== WORK INSTRUCTION ==
Write out each record below exactly, but not the pictures.

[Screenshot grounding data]
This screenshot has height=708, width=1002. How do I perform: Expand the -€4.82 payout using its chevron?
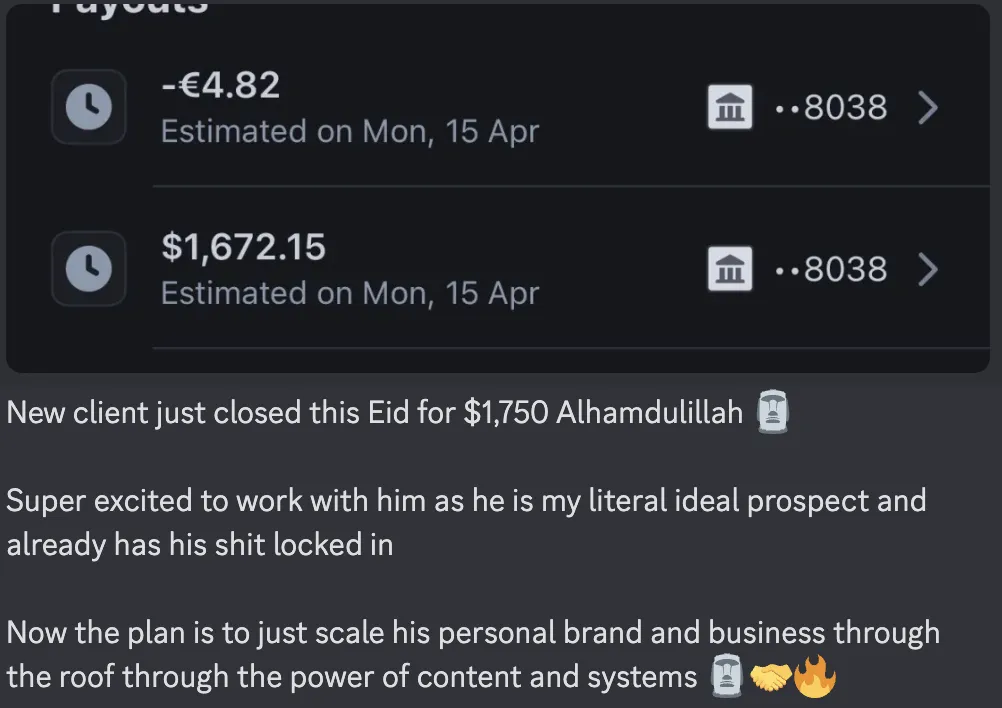pos(928,107)
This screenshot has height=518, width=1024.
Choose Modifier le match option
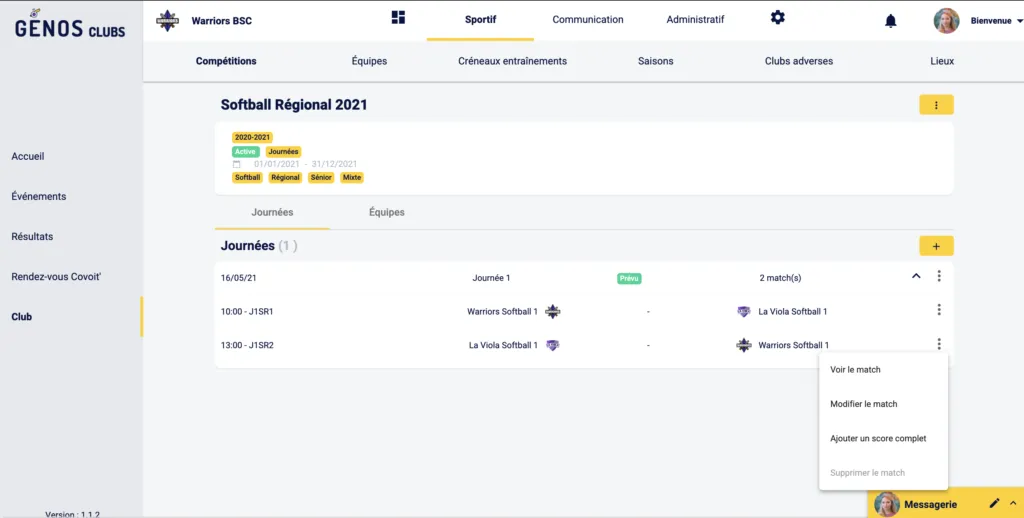(x=863, y=404)
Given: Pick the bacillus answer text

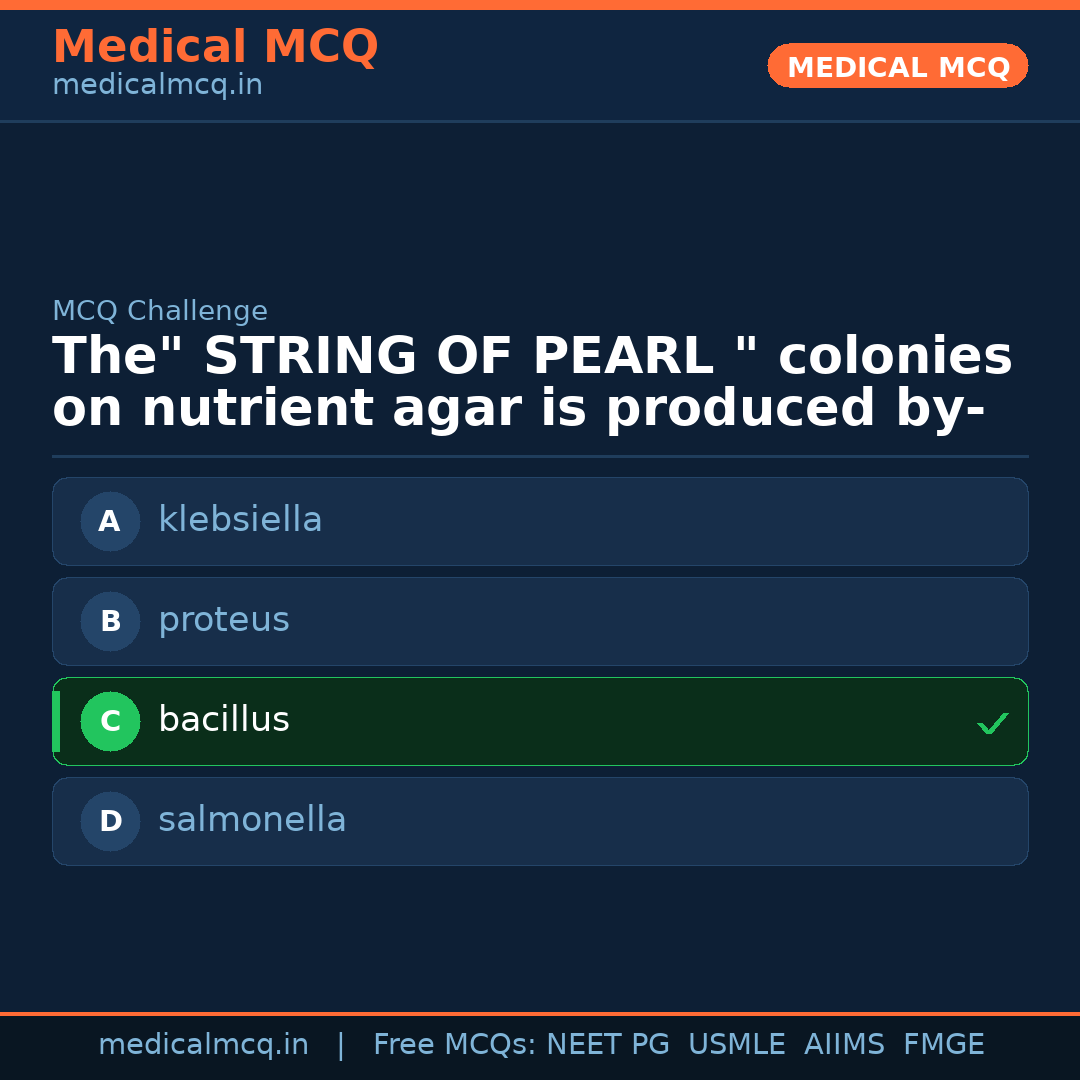Looking at the screenshot, I should point(224,720).
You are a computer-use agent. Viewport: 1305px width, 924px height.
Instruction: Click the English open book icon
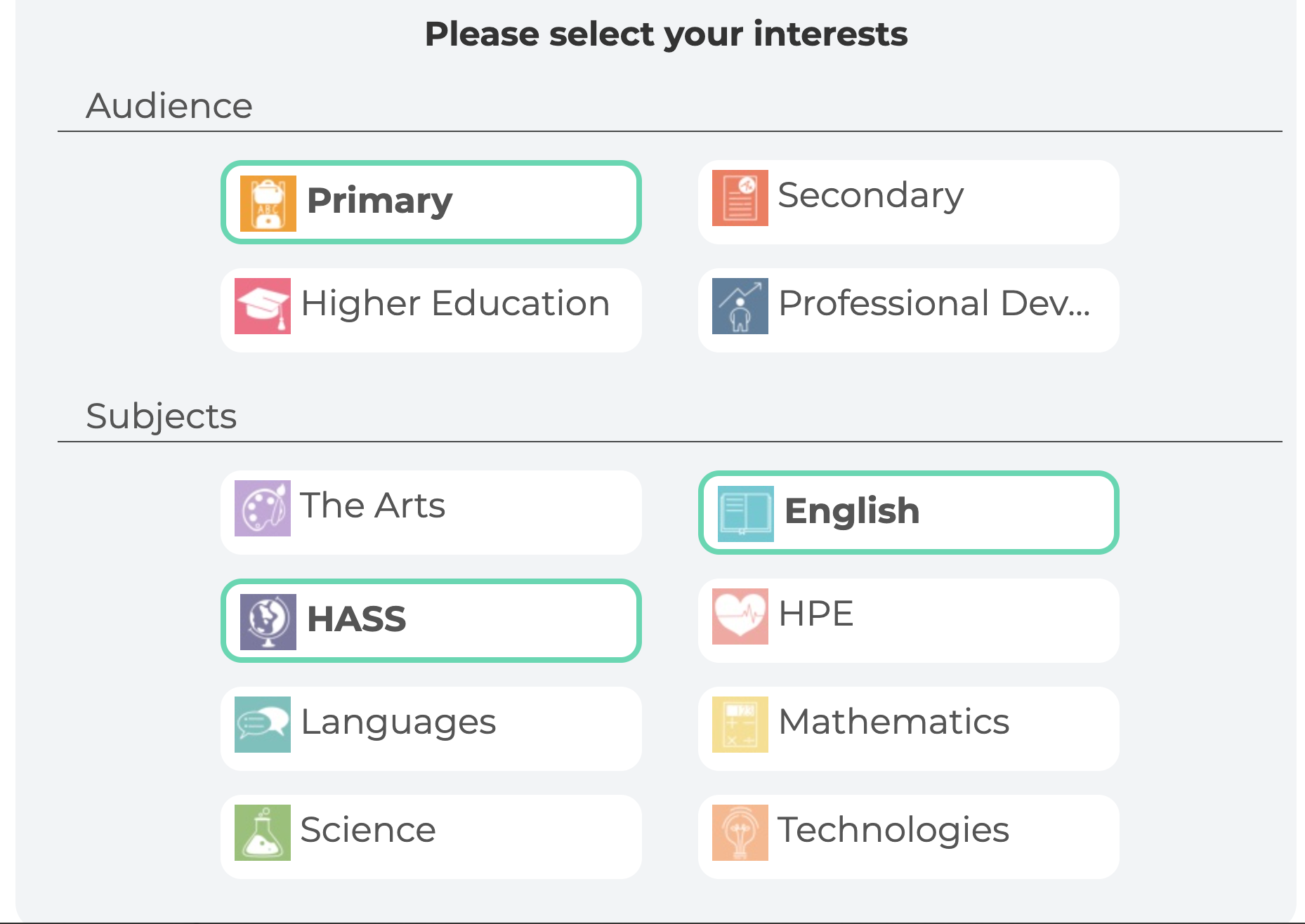(745, 514)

== RESULT ==
This screenshot has height=708, width=1002. How do I perform: Expand the -€4.82 payout using its chevron?
pos(928,107)
This screenshot has height=518, width=1024.
Choose Modifier le match option
(x=863, y=404)
Given: Pick the bacillus answer text

Looking at the screenshot, I should point(224,720).
You are a computer-use agent. Viewport: 1305px width, 924px height.
Instruction: Click the English open book icon
(745, 514)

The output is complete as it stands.